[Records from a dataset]
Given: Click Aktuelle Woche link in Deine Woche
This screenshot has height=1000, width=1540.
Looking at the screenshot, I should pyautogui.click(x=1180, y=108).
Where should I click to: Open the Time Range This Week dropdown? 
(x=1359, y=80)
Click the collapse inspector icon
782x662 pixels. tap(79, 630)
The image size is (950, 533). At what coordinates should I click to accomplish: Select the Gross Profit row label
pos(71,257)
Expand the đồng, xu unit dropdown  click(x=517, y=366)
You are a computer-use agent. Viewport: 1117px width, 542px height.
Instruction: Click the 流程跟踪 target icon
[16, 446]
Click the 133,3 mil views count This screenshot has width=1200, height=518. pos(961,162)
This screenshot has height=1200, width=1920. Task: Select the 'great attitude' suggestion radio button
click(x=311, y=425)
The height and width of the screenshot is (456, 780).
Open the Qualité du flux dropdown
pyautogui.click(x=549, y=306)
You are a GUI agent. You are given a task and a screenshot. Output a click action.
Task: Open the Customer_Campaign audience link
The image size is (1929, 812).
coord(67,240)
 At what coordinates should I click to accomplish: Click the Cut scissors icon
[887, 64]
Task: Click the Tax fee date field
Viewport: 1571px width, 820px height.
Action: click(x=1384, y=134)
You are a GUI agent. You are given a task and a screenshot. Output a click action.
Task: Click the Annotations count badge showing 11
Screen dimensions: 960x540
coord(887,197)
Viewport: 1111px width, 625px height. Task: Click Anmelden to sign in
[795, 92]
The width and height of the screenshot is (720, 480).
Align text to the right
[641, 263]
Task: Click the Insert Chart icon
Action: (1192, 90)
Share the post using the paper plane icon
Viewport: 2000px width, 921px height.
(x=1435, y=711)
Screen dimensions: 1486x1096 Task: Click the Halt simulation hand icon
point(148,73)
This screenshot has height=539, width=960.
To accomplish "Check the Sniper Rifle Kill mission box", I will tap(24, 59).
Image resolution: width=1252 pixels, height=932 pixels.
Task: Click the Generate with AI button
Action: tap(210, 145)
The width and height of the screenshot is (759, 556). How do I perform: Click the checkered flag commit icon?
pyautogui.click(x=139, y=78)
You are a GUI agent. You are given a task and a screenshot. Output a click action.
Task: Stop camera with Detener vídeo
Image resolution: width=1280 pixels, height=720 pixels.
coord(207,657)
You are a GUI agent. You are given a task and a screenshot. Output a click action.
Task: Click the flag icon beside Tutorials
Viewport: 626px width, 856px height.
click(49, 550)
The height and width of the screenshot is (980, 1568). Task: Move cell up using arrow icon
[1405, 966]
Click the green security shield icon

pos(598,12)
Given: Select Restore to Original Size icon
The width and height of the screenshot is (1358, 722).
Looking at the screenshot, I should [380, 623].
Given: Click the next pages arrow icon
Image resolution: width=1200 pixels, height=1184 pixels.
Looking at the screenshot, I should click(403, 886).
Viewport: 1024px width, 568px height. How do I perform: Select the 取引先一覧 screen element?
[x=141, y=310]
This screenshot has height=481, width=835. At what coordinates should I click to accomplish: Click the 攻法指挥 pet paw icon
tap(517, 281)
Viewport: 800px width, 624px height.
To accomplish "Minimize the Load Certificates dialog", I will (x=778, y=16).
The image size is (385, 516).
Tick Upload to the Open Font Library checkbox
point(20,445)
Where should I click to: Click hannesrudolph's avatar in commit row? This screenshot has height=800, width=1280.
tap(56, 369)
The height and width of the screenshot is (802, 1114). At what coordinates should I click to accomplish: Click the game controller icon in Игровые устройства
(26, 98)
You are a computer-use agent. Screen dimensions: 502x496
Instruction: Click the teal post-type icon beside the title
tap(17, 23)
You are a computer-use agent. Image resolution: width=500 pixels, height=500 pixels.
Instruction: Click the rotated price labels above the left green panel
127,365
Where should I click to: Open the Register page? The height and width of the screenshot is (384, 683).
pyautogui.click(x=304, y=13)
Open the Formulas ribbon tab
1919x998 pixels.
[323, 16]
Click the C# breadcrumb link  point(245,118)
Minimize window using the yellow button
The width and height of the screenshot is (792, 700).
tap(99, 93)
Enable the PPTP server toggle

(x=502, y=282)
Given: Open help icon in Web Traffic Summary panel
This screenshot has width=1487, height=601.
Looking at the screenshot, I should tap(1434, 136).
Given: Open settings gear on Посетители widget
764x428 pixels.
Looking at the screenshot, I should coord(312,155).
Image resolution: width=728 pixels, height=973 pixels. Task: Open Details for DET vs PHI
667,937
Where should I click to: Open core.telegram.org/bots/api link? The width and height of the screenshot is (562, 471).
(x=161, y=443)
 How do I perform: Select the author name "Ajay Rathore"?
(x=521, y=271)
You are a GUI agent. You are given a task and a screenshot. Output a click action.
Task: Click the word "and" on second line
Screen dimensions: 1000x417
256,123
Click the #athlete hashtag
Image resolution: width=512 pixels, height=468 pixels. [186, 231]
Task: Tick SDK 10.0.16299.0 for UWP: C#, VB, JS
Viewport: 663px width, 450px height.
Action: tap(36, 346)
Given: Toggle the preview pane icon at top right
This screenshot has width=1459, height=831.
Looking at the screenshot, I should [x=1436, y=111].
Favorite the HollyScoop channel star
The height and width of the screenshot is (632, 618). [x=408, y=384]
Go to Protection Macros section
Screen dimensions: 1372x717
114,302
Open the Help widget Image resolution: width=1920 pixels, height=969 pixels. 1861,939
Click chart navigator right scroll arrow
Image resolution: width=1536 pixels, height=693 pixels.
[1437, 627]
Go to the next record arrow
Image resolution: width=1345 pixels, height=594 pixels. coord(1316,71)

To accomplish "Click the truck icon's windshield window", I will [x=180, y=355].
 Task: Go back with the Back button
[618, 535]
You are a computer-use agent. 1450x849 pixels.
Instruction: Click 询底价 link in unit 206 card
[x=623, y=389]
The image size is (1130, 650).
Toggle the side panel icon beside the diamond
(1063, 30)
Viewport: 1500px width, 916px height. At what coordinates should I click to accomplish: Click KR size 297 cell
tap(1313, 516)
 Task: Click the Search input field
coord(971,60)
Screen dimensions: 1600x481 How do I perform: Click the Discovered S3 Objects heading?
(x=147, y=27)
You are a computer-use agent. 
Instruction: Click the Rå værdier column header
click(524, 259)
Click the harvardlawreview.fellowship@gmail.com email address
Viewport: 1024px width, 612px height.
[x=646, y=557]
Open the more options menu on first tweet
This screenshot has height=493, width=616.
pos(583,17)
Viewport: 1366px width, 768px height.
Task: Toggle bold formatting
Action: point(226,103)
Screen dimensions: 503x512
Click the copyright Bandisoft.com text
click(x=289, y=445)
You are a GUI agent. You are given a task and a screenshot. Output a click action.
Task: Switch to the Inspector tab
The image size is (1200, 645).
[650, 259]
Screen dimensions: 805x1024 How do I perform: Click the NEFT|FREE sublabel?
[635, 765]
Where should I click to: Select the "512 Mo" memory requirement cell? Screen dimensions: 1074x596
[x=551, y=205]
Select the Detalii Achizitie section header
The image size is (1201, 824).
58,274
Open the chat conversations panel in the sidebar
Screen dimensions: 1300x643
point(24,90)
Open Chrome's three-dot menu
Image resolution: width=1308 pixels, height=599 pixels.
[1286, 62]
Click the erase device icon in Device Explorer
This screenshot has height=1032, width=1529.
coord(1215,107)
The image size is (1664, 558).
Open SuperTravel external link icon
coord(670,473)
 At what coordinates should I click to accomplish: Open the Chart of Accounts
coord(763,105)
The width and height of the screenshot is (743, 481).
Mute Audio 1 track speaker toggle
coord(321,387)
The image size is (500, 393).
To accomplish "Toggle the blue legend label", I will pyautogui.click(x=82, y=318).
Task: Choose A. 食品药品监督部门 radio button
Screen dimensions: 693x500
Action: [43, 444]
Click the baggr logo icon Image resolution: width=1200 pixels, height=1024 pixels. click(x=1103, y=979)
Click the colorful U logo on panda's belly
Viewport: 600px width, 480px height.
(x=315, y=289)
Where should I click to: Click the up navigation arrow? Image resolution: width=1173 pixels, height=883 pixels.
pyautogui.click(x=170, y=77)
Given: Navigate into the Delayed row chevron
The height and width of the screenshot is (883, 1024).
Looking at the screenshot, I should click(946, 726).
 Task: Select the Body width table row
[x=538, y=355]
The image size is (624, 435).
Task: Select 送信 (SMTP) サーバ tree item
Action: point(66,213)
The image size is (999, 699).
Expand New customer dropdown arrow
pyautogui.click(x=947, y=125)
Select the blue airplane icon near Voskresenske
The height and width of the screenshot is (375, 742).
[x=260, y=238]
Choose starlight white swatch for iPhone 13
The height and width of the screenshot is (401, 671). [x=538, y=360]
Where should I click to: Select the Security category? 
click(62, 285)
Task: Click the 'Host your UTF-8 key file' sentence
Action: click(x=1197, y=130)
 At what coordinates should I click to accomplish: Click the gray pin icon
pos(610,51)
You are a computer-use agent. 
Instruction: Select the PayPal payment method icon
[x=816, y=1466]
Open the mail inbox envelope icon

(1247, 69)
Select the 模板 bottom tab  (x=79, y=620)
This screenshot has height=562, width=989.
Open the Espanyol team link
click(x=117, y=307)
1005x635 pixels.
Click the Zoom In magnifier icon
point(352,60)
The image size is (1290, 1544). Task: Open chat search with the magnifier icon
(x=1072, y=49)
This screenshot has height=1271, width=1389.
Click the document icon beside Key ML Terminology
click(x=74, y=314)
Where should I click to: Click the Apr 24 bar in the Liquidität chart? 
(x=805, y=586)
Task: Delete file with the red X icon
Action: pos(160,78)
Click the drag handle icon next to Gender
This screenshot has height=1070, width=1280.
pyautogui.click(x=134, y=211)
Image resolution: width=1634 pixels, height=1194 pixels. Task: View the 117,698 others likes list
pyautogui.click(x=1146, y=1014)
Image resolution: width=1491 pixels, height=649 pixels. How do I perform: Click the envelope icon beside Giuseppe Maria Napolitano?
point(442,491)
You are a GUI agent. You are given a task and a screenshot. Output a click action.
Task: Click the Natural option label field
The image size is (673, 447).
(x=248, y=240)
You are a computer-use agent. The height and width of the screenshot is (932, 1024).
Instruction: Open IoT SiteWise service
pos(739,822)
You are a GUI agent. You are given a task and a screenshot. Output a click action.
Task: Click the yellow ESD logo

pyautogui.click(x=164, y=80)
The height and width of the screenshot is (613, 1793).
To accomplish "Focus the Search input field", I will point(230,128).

WHAT TO DO :: Look through the entries above and quote exactly the lines from the line with "The image size is (1201, 824)." to the line with "Click the erase", counting both of those lines.

THE COMPLETED TASK ::
The image size is (1201, 824).
58,274
Open the chat conversations panel in the sidebar
Screen dimensions: 1300x643
point(24,90)
Open Chrome's three-dot menu
Image resolution: width=1308 pixels, height=599 pixels.
[1286, 62]
Click the erase device icon in Device Explorer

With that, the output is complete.